Record set ::
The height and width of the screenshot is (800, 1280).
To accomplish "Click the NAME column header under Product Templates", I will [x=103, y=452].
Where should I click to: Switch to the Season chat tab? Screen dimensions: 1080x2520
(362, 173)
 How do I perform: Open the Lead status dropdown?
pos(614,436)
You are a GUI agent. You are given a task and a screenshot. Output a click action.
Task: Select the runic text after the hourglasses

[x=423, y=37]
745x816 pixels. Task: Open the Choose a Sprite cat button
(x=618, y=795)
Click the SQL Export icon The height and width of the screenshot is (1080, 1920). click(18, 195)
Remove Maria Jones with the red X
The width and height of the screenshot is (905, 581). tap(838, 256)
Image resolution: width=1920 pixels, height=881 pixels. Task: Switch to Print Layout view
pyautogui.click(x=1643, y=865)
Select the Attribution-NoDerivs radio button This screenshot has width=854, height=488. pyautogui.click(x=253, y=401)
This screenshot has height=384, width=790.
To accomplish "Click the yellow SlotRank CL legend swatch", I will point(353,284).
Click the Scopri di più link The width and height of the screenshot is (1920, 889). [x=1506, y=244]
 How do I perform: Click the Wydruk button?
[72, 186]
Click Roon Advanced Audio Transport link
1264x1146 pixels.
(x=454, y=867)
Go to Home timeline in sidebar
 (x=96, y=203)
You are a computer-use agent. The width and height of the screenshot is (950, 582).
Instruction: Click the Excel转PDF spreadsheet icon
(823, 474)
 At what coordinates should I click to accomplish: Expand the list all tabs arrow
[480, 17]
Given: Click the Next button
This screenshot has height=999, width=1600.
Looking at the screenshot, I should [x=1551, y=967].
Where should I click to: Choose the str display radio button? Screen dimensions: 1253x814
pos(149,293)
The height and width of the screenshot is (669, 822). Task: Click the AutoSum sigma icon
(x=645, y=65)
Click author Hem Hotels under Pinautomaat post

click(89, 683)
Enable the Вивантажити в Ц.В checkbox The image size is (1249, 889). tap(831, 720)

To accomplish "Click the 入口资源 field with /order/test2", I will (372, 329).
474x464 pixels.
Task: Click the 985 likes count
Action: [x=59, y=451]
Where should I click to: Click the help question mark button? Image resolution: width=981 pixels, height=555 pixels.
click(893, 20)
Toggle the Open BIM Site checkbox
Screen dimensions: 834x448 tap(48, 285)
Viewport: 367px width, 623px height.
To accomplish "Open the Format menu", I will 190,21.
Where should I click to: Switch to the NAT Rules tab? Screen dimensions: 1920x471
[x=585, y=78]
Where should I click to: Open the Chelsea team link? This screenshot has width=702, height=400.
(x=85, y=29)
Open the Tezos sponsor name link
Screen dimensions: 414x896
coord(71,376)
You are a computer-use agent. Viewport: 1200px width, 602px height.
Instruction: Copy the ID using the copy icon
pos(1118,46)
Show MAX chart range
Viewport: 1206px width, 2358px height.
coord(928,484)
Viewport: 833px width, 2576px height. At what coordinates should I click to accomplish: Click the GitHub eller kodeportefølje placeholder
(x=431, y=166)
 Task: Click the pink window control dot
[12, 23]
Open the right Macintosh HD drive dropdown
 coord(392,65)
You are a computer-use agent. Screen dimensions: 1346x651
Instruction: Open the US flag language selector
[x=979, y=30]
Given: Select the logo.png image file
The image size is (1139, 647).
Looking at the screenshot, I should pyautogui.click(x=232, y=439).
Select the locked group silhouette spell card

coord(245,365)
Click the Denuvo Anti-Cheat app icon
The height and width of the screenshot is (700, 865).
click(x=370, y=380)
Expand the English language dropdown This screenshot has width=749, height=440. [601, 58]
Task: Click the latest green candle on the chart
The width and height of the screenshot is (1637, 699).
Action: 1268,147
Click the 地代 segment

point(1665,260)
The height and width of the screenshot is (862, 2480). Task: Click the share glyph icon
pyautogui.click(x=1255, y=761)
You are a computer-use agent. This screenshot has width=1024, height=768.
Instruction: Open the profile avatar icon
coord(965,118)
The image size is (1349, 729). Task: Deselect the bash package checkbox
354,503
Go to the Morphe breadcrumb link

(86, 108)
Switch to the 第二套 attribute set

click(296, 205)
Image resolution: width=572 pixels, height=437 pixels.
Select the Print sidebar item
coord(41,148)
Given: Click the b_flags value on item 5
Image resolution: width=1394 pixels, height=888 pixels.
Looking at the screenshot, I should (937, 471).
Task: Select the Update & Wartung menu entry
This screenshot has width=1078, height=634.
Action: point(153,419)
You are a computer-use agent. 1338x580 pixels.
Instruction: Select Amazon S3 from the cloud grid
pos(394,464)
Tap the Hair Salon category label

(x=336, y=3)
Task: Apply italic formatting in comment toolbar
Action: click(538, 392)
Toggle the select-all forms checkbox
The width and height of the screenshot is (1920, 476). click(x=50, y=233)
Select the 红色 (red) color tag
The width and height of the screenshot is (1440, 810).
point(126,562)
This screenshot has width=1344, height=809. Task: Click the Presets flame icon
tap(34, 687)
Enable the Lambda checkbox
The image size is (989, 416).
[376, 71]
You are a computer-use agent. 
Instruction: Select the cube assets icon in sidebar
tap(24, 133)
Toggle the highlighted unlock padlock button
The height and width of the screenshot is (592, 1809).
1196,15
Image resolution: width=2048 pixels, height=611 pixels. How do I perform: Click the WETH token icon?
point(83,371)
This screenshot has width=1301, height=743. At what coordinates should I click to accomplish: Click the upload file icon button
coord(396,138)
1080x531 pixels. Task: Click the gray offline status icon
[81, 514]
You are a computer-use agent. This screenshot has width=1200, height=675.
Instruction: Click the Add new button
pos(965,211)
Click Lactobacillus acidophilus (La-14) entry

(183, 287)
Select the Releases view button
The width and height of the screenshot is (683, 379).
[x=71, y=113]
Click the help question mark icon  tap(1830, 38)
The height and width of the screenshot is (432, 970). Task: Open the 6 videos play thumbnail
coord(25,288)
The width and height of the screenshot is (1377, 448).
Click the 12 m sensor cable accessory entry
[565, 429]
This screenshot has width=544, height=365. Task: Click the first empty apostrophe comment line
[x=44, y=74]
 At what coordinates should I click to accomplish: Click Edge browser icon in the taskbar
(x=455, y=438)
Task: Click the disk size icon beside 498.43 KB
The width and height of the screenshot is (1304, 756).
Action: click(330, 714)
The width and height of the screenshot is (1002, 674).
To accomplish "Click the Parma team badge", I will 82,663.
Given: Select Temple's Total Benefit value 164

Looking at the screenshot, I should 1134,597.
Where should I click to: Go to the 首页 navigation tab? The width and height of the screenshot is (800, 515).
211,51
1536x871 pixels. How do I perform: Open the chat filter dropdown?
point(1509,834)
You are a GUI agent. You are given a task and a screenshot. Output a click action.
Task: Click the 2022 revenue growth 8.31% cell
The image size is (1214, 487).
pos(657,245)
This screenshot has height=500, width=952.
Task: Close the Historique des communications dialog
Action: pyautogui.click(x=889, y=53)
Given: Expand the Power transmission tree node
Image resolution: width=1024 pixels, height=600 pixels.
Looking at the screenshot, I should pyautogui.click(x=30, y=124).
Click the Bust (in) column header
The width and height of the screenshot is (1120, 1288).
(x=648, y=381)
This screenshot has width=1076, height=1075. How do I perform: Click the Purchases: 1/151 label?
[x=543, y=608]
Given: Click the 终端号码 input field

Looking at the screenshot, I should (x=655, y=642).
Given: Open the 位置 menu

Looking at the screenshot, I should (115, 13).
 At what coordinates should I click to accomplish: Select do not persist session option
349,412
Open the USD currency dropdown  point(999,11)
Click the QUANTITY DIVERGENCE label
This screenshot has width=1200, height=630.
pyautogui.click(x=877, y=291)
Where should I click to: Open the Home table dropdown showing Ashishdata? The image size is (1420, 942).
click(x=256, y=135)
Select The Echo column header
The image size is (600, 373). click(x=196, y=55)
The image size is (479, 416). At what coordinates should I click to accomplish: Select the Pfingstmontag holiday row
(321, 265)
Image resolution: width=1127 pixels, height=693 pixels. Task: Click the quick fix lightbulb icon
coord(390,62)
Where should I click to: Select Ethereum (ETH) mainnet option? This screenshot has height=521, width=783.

What to produce :: If a line of the material contains the word "agent", pick it out and copy it.

Answer for the task ::
You are a GUI agent. You are given a task and a screenshot. Output a click action.
You are a computer-use agent. The width and height of the screenshot is (950, 582).
You are a computer-use agent. Viewport: 1200px width, 602px height.
You are a computer-use agent. Screen dimensions: 1346x651
You are a computer-use agent. This screenshot has width=1024, height=768.
You are a computer-use agent. 1338x580 pixels.
You are a computer-use agent. 
You are a computer-use agent. This screenshot has width=1200, height=675.
You are a GUI agent. You are given a task and a screenshot. Output a click action.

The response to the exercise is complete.